Questions de compréhension =>
• A. Transformez en liste le paragraphe de la lettre ouverte ci-dessous qui commence par « FC26 marque définitivement », en conservant ses faits principaux.
• B. Répondez brièvement à ces questions sur la lettre ouverte ci-dessous :
(i) Quel jeu marque la fin de la confiance envers EA ?
(ii) À quelle fréquence sortent les patchs ?
(iii) Que faut-il dissocier de la « simulation » ?

🫶🏼 Lettre ouvert pour les passionnés..
FC26 marque définitivement la fin de la confiance envers EA. Pourquoi sortir des patchs chaque mois si ce n’est pas pour résoudre les VRAIS problèmes ? Un jeu peut avoir des déséquilibres en attaque ou en défense, bien sûr. Mais ces déséquilibres font aussi partie de l’identité d’un jeu. Alors pourquoi teaser du vent chaque année pour ensuite appliquer 10 000 modifications mensuelles sans vision claire ? Concentrez les développeurs uniquement sur les BUGS RÉELS qui bloquent le jeu.Priorité absolue aux vrais bugs, et aux réglages d’équilibre avant la sortie puis à mi-saison.
Et par pitié, dissociez FUT de la “SIMULATION”.

Extrait des données =>

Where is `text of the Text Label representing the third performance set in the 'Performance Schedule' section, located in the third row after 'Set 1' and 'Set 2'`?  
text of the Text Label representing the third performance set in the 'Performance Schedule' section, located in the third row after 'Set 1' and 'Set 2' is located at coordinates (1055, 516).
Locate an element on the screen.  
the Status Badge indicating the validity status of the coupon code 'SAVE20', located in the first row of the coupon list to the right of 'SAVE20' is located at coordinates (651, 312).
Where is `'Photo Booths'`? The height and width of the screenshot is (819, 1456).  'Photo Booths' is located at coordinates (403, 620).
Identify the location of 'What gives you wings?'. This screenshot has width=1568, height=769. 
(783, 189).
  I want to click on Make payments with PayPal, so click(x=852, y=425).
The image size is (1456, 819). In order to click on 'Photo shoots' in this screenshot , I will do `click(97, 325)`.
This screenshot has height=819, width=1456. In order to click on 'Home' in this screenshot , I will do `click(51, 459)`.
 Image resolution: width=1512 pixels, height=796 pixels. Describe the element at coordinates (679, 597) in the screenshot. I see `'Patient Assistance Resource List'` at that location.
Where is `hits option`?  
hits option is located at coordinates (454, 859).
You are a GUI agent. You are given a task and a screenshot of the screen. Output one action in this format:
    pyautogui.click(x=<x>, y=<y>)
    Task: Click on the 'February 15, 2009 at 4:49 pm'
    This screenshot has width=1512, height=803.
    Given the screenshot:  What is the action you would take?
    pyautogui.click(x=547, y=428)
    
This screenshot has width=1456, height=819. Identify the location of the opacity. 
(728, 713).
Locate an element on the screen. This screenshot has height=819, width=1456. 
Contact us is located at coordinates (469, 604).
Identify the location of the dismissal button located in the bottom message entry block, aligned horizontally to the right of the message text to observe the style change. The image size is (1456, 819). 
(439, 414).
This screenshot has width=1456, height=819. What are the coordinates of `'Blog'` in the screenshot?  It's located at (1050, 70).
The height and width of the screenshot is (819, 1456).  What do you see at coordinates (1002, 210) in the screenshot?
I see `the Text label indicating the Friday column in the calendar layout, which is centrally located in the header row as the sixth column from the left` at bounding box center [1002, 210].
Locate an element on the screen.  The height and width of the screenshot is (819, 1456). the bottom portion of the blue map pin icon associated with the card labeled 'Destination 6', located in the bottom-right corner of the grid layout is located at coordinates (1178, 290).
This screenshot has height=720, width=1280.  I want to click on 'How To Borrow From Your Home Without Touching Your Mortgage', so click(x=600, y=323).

Réponses numérotées =>
• A.
- FC26 marque la fin de la confiance envers EA.
- Les patchs sortent chaque mois sans résoudre les vrais problèmes.
- Les déséquilibres en attaque ou en défense font aussi partie de l'identité d'un jeu.
- Chaque année, EA tease du vent, puis applique 10 000 modifications mensuelles sans vision claire.
- Il faut concentrer les développeurs uniquement sur les bugs réels qui bloquent le jeu.
- Priorité absolue aux vrais bugs et aux réglages d'équilibre, avant la sortie puis à mi-saison.

• B.
(i) FC26.
(ii) Chaque mois.
(iii) FUT.